Page extract:

People around the world find themselves in the midst of one great, shared experience. Social distancing and large-scalquarantine measures became the norm in the months of March and April for many in the U.S. Colleges and schools stand empty, workplace conversations take place on laptops around kitchen tables or, in many industries, not at all. We spoke with a few of our members whose lives, work and studies have been directly impacted since governments across the U.S. took measures to slow COVID-19’s spread.
Dr. Nyla Ali Khan is a professor at Rose State College, Midwest City, Oklahoma and taught as a Visiting Professor at the University of Oklahoma. Formerly, she was a professor at the University of Nebraska-Kearney. She received her Ph.D. in English Literature and her Masters in Postcolonial Literature and Theory at the University of Oklahoma. Author of several published articles, book reviews and editorials, she has edited Parchment of Kashmir, a collection of essays on Jammu and Kashmir, written four books, including The Fiction of Nationality in an Era of Transnationalism and Islam, Women, and Violence in Kashmir: Between Indian and Pakistan.

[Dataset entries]
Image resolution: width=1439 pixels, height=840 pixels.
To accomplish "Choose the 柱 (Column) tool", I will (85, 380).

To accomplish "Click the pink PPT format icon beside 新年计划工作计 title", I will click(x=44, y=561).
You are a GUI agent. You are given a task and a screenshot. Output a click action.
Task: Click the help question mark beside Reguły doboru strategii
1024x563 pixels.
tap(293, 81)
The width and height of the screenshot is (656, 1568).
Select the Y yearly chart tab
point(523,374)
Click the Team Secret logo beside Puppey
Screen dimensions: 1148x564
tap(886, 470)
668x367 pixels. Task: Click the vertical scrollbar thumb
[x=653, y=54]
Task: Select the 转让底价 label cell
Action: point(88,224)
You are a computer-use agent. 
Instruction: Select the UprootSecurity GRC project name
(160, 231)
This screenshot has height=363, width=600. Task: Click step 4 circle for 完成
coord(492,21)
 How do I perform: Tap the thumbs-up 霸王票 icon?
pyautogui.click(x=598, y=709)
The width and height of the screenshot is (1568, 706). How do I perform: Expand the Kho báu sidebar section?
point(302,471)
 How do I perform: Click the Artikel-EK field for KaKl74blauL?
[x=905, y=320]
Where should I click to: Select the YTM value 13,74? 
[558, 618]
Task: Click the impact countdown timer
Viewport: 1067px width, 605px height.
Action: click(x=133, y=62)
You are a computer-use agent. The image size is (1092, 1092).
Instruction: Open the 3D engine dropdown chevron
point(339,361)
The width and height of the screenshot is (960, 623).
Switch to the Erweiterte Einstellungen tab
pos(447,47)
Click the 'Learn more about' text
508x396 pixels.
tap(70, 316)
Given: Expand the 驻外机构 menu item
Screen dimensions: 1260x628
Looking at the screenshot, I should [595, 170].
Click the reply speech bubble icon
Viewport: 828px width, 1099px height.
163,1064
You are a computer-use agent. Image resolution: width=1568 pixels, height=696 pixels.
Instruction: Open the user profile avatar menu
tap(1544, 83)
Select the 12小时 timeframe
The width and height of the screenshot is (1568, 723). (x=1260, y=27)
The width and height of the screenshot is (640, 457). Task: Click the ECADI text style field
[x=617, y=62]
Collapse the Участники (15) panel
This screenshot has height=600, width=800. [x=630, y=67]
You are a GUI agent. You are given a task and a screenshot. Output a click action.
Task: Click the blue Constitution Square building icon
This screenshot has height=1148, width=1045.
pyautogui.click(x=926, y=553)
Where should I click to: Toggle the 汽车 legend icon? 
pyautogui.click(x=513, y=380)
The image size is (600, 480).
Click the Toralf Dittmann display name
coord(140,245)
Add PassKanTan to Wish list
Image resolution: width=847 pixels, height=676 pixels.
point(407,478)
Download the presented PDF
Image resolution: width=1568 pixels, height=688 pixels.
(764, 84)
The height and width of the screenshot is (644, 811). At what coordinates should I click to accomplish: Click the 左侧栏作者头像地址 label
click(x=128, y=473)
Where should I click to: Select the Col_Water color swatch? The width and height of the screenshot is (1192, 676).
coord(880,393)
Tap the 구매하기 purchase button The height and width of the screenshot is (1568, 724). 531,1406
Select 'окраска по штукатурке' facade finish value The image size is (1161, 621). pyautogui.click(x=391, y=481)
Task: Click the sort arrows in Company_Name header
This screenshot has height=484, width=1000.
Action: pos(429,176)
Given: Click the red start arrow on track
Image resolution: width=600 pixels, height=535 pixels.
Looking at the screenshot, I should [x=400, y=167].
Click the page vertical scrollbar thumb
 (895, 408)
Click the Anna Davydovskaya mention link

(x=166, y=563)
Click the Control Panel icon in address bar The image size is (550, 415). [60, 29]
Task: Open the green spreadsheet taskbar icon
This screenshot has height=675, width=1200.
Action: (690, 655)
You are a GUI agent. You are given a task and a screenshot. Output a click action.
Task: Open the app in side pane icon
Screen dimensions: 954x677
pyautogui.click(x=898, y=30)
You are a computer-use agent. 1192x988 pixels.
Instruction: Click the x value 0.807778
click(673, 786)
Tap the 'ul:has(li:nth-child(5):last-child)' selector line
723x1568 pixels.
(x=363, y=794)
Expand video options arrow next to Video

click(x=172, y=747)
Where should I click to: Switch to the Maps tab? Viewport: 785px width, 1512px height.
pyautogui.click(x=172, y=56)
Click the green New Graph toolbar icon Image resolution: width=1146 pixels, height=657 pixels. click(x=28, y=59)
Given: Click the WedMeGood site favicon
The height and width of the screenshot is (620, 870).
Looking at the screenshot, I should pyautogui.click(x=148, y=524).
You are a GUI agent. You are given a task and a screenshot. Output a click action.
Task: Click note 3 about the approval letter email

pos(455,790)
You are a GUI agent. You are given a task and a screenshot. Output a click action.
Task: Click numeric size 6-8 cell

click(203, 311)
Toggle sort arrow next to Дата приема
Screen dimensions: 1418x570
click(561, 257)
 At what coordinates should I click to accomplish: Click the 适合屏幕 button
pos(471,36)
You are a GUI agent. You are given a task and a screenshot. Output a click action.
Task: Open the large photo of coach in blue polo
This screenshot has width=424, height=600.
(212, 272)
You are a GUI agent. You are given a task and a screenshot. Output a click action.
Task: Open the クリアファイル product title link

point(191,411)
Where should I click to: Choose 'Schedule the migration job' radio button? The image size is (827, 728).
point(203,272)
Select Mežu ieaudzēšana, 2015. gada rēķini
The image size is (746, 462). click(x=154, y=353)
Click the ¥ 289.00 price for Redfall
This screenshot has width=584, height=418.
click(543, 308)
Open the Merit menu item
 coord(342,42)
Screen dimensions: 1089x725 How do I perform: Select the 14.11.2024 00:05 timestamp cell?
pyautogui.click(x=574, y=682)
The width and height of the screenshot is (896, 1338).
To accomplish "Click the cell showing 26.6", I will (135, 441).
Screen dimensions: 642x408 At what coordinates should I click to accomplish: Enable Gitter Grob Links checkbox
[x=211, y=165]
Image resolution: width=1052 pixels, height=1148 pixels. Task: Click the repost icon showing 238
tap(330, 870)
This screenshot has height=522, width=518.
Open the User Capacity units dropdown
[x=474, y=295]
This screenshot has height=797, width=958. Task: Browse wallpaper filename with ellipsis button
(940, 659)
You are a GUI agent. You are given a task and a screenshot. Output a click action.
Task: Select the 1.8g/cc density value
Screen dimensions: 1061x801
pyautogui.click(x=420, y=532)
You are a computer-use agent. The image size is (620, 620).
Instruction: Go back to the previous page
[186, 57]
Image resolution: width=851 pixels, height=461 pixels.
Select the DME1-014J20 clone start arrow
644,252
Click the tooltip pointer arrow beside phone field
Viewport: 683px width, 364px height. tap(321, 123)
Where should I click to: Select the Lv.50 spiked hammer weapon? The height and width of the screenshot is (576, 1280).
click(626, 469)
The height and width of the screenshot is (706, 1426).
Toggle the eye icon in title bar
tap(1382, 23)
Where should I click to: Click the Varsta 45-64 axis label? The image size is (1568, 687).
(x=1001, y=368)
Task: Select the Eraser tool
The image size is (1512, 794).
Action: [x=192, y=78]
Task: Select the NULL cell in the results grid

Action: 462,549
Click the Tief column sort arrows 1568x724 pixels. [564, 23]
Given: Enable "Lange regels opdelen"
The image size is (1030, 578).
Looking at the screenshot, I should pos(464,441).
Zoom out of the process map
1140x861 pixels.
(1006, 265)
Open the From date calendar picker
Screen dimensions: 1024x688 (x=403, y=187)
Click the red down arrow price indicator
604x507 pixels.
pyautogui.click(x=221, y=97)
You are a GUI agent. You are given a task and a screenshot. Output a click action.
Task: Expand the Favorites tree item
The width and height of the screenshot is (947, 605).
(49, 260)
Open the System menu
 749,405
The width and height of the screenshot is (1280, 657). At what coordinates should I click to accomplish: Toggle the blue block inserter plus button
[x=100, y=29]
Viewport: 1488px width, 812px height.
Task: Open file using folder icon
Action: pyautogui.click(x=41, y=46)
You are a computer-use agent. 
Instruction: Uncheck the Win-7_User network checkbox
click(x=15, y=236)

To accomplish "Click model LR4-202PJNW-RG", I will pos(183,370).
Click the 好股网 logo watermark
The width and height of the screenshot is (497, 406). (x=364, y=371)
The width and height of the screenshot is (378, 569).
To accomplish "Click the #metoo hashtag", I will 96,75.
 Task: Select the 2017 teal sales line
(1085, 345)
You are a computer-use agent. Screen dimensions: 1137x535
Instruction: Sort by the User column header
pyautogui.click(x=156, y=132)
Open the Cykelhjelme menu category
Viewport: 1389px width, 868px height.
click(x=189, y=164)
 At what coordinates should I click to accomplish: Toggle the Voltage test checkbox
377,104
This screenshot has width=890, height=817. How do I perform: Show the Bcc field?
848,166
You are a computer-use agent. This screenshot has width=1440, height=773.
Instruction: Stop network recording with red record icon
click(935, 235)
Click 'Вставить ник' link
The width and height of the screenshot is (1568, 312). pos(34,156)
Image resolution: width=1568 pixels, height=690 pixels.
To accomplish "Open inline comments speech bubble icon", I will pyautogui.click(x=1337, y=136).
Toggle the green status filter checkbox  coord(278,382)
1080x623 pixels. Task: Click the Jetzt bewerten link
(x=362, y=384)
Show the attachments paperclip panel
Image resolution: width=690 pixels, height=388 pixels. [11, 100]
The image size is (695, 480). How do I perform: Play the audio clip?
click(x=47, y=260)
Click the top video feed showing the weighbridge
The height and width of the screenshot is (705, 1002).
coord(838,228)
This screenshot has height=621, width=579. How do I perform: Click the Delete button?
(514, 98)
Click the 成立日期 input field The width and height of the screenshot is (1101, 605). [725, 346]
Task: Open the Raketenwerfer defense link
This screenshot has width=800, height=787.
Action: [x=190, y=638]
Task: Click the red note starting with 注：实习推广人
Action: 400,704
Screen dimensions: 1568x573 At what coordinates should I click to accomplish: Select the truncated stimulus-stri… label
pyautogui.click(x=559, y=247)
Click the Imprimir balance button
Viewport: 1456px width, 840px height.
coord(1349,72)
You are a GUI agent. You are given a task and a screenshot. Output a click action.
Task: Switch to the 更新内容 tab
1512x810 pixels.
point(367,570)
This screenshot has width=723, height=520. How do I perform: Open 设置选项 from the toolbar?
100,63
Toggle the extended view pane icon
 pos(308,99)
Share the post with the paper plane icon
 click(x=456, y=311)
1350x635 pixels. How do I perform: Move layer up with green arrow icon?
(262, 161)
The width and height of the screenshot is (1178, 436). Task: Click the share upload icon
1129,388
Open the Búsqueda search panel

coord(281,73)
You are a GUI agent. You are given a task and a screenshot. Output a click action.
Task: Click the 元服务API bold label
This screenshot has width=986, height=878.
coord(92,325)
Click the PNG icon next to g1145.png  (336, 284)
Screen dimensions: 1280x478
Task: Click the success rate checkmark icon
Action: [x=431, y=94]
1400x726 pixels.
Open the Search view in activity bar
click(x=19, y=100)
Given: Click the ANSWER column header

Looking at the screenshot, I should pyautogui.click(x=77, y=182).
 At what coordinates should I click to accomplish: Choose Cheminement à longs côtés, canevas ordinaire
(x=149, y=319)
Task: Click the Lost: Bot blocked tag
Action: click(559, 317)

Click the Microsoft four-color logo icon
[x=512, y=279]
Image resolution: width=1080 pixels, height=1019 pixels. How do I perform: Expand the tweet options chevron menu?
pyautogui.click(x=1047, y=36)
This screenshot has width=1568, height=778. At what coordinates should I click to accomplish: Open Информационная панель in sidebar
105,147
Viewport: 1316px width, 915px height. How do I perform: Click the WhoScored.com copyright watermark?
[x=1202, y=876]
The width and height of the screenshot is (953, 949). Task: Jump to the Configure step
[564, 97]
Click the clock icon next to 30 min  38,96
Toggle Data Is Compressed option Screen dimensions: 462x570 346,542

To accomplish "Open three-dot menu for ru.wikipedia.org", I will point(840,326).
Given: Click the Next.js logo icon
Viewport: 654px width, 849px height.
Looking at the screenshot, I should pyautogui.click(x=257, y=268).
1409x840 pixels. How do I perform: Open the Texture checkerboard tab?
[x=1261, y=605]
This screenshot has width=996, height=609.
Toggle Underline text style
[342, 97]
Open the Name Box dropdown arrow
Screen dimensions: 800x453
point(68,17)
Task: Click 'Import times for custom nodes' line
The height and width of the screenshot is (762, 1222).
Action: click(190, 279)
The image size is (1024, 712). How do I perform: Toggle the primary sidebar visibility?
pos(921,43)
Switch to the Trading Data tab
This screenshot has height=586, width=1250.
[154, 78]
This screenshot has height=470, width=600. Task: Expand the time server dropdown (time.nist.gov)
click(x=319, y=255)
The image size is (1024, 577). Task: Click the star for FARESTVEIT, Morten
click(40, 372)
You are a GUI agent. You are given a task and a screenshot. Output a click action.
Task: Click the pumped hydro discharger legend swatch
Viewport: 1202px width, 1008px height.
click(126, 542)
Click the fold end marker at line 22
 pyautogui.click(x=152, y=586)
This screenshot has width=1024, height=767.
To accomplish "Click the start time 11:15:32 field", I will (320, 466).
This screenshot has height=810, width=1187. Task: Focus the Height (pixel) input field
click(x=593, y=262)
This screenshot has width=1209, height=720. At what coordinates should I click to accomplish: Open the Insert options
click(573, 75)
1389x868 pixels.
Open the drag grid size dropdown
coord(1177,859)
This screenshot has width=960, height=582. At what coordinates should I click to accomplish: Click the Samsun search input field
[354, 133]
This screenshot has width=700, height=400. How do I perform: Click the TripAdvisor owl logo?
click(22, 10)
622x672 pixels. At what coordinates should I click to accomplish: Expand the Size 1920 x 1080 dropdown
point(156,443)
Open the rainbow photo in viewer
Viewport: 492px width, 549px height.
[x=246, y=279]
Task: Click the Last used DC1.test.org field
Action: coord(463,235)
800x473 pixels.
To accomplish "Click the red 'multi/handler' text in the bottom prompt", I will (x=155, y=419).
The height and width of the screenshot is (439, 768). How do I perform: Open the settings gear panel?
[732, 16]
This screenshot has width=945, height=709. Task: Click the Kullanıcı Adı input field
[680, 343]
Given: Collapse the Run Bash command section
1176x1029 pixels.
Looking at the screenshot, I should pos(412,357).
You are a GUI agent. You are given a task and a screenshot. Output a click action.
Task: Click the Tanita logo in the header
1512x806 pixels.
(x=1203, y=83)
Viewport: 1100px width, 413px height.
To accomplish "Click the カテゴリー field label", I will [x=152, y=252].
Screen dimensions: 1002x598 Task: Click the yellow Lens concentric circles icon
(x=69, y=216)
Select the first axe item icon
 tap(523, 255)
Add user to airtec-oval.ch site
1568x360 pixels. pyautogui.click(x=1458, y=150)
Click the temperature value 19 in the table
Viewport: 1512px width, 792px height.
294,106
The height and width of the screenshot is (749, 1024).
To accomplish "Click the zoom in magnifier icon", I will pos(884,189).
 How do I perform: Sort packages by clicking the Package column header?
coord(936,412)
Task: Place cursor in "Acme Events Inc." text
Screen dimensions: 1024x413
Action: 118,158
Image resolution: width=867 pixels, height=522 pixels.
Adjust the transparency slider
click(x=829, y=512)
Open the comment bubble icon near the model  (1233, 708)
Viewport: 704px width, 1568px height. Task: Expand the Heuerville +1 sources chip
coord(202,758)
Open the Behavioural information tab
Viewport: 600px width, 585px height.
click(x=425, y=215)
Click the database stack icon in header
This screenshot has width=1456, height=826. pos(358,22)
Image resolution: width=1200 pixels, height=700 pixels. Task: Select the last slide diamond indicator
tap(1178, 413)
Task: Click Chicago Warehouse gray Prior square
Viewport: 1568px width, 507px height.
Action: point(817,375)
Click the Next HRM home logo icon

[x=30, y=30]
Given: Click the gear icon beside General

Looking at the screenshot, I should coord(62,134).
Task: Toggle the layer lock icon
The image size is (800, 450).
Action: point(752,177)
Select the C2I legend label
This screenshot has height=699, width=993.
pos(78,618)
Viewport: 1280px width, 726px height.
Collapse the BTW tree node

Task description:
Reproduce word for word the stretch of the pandemic article from "Dr. Nyla Ali" through "Indian and Pakistan.".

Final answer:
Dr. Nyla Ali Khan is a professor at Rose State College, Midwest City, Oklahoma and taught as a Visiting Professor at the University of Oklahoma. Formerly, she was a professor at the University of Nebraska-Kearney. She received her Ph.D. in English Literature and her Masters in Postcolonial Literature and Theory at the University of Oklahoma. Author of several published articles, book reviews and editorials, she has edited Parchment of Kashmir, a collection of essays on Jammu and Kashmir, written four books, including The Fiction of Nationality in an Era of Transnationalism and Islam, Women, and Violence in Kashmir: Between Indian and Pakistan.